Given the exigencies of
administration, and if imposed, would only mean that some people who at
least get employment temporarily, contractually or casually, would not
be getting even that employment, moreover when securing of such
employment brings at least some succor to them. After all, innumerable
citizens of our vast country are in search of employment and one is not
compelled to accept a casual or temporary employment if one is not
inclined to go in for such an employment. It is in that context that one
has to proceed on the basis that the employment was accepted fully
knowing the nature of it and the consequences flowing from it. In other
words, even while accepting the employment, the person concerned knows
the nature of his employment. It is not an appointment to a post in the
real sense of the term. The claim acquired by him in the post in which
he is temporarily employed or the interest in that post cannot be
considered to be of such a magnitude as to enable the giving up of the
procedure established, for making regular appointments to available
posts in the services of the State. The argument that since one has been
working for some time in the post, it will not be just to discontinue
him, even though he was aware of the nature of the employment when he
first took it up, is not one that would enable the jettisoning of the
procedure established by law for Public employment and would have to
fail when tested on the touchstone of constitutionality and equality of
opportunity enshrined in Article 14 of the Constitution.
x x x
47. When a person enters a temporary employment or gets engagement as a
contractual or casual worker and the engagement is not based on a proper
selection as recognized by the relevant rules or Procedure, he is aware
of the consequences of the appointment being temporary, casual or
contractual in nature. Such a Person cannot invoke the theory of
legitimate expectation for being confirmed in the post when an
appointment to the post could be made only by following a proper
procedure for selection and in concerned cases, in consultation with the
Public Service Commission. Therefore, the theory of legitimate
expectation cannot be successfully advanced by temporary, contractual or
casual employees. It cannot also be held that the State has held out any
promise while engaging these persons either to continue them where they
are or to make them permanent. The State cannot constitutionally make
such a promise. It is also obvious that the theory cannot be invoked to
seek a positive relief of being made permanent in the post.
xxx
52. Normally, what is sought for by such temporary employees when they
approach the court, is the issue of a writ of mandamus directing the
employer, the State or its instrumentalities, to absorb them in
permanent service or to allow them to continue. In this context, the
question arises whether a mandamus could be issued in favour of such
persons. At this juncture, it will be proper to refer to the decision of
the Constitution Bench of this Court in Dr. Rai Shivendra Bahadur v.

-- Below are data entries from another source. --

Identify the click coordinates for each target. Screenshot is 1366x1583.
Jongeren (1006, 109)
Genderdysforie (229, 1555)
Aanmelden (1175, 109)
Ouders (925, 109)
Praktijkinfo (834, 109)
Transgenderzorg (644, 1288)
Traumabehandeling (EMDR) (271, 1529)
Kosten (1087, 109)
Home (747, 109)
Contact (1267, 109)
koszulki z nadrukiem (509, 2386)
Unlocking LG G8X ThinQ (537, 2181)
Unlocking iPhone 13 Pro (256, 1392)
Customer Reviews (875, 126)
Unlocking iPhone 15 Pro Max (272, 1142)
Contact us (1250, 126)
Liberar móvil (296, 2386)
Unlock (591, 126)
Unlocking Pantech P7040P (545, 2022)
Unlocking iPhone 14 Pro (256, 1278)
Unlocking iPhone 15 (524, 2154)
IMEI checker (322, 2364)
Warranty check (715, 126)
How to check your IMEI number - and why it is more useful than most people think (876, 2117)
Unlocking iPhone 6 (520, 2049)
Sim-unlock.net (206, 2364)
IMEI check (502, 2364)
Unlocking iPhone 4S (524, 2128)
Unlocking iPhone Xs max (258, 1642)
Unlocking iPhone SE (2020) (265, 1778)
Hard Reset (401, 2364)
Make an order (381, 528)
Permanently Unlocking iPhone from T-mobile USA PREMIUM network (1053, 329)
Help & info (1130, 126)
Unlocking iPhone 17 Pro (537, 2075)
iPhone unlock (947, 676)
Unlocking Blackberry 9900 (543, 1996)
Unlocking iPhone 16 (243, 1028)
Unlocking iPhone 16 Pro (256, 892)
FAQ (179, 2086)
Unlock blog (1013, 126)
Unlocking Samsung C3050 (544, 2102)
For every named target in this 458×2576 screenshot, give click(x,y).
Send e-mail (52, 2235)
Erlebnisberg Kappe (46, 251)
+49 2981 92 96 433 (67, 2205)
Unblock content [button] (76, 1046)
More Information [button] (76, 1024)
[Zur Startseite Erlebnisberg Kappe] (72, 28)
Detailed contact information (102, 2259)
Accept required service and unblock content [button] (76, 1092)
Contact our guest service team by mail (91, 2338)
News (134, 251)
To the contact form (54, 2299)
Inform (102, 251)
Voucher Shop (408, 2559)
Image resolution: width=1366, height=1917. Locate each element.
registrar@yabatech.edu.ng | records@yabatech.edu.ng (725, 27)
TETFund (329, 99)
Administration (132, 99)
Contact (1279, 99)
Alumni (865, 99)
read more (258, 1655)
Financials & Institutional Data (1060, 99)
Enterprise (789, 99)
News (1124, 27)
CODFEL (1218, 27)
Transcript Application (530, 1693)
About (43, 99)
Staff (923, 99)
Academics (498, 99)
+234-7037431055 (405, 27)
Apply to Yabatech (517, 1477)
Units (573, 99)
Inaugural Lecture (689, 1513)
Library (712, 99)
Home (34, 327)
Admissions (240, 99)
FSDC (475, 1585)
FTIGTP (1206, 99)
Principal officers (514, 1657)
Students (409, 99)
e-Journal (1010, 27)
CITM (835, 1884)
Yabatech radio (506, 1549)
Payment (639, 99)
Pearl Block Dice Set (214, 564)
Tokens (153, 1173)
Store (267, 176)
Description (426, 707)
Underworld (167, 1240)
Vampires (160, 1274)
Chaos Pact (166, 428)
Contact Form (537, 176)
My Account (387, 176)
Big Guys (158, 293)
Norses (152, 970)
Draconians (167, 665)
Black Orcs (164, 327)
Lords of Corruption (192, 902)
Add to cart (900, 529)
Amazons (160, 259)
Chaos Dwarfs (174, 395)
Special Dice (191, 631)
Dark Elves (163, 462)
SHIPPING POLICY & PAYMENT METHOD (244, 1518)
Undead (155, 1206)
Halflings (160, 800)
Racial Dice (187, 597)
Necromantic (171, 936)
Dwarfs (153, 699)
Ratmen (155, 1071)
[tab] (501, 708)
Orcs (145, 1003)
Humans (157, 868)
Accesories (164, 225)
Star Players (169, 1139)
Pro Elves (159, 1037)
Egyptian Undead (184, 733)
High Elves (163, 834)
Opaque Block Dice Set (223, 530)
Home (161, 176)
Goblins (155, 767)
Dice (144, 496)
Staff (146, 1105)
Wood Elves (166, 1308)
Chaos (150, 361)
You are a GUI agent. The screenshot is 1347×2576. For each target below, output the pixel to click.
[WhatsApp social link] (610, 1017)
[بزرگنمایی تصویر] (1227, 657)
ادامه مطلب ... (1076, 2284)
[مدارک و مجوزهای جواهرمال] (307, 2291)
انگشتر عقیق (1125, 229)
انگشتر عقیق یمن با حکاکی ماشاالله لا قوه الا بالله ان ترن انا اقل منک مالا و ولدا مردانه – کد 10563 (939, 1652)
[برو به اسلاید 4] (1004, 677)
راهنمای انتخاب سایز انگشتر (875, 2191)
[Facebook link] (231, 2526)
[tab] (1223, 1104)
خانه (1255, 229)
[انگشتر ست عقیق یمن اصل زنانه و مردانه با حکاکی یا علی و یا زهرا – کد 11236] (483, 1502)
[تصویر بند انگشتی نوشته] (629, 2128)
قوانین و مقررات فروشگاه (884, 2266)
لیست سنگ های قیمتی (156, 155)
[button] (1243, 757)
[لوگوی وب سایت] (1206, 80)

The Governing Body of the Nalanda College (1962) Supp. 2 SCR 144.
That case arose out of a refusal to promote the writ petitioner therein
as the Principal of a college. This Court held that in order that a
mandamus may be issued to compel the authorities to do something, it
must be shown that the statute imposes a legal duty on the authority and
the aggrieved party had a legal right under the statute or rule to
enforce it. This classical position continues and a mandamus could not
be issued in favour of the employees directing the government to make
them permanent since the employees cannot show that they have an
enforceable legal right to be permanently absorbed or that the State has
a legal duty to make them permanent."
9. In view of what has been stated
in Uma Devi's case (supra), we deem it proper to remit the matter
to the High Court to consider the case afresh in the light of the said
decision.
10. In the connected case decided by
the High Court in O,A. No.89/1996 which related to Writ Petition No.1474
of 1998, this Court had dealt with the matter in Chief Commissioner of
Income Tax, Bhopal and Ors. Vs. Lama Jain and Ors. (2006 (11) SCC 350),
where a similar direction, as contained above, was given.
11. The appeal is allowed to the
aforesaid extent with no orders as to costs.